From the outside, the Stevenses are a pretty average American family, but to know them is to see they have survived a disproportionate level of tragedy. Ten years before Alice died, their brother Phillip committed suicide after a long struggle with drugs and alcohol. In the interim decade, their father, Pendleton, fought several battles with cancer and required facial reconstruction. His own life was full of tragedy, too; he lost his first wife, as well as his parents, within 20 months of each other. Even before Alice passed, there was a lot for them to deal with as a family.

In part, that would seem to explain why Alice’s life was turbulent. She was adopted into the family and, according to her diaries, never felt at peace with it. The death of her brother when she was in her early teens hit her hard, as did her father’s illness. She had problems with alcohol early on and a string of relationships with men who mistreated her.
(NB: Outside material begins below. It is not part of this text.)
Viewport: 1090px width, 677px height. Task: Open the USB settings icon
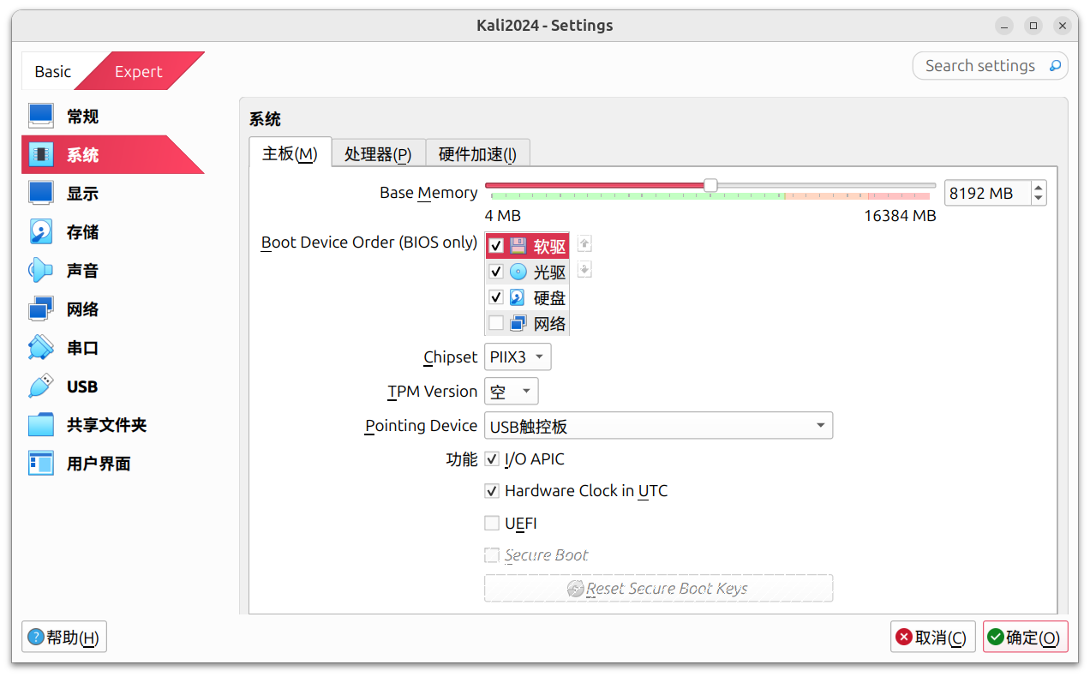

According to some friends interviewed in the films, Alice’s relationship with her mother, Anne, was rockier than most between a teenager and her parent. Those friends also remember her as a kind, loving and funny friend who valued those close to her and truly cared for them.

The honesty by Edwin, his family and Alice’s friends when recounting her life as having ups and downs is part of what makes the documentary about her so authentic and heartwrenching. The fact is this: Alice was a light in their lives, and that light was extinguished execution-style by two men who had a beef with her boyfriend — who was also murdered and who abused her, which many of them were unaware of at the time. The house where they died was unkempt and distressing. Alice’s family must grapple not only with the way she died, but how little they knew about her life just beforehand. It’s a mourning for the randomness of her death but also the ways in which they never knew they could’ve helped her in life.

It is a lot to deal with, obviously, and as a documentarian, Edwin does an incredible job pouring his heart and soul into the story of his sister, how she died and how her family hopes to remember her. He’s open and honest about grief shattering him, as well as how it harmed his marriage at the time. The story not only talks about Alice and Ed, but also follows Ed’s witnessing of the trial where her murderers faced the justice system. The back half is a harrowing look at what it means to watch people who indescribably harmed you potentially walk away as free men due to the nature of criminal jury trials. Thankfully, there is a happier coda. But as the title implies, the succinct truth of it all regularly hits Edwin.

This isn’t a movie about moving on past grief and sorrow but rather one about finding a way to understand it as a part of you, as something that will never leave you as long as you live. It is, for lack of a better term, one of the finest autobiographical portraits of a man coming to grips with a feeling of profound loss that I’ve ever seen. Unsparing in its honesty, detail and ultimately compassion, Alice is Still Dead is an extremely hard watch but a rewarding one nonetheless.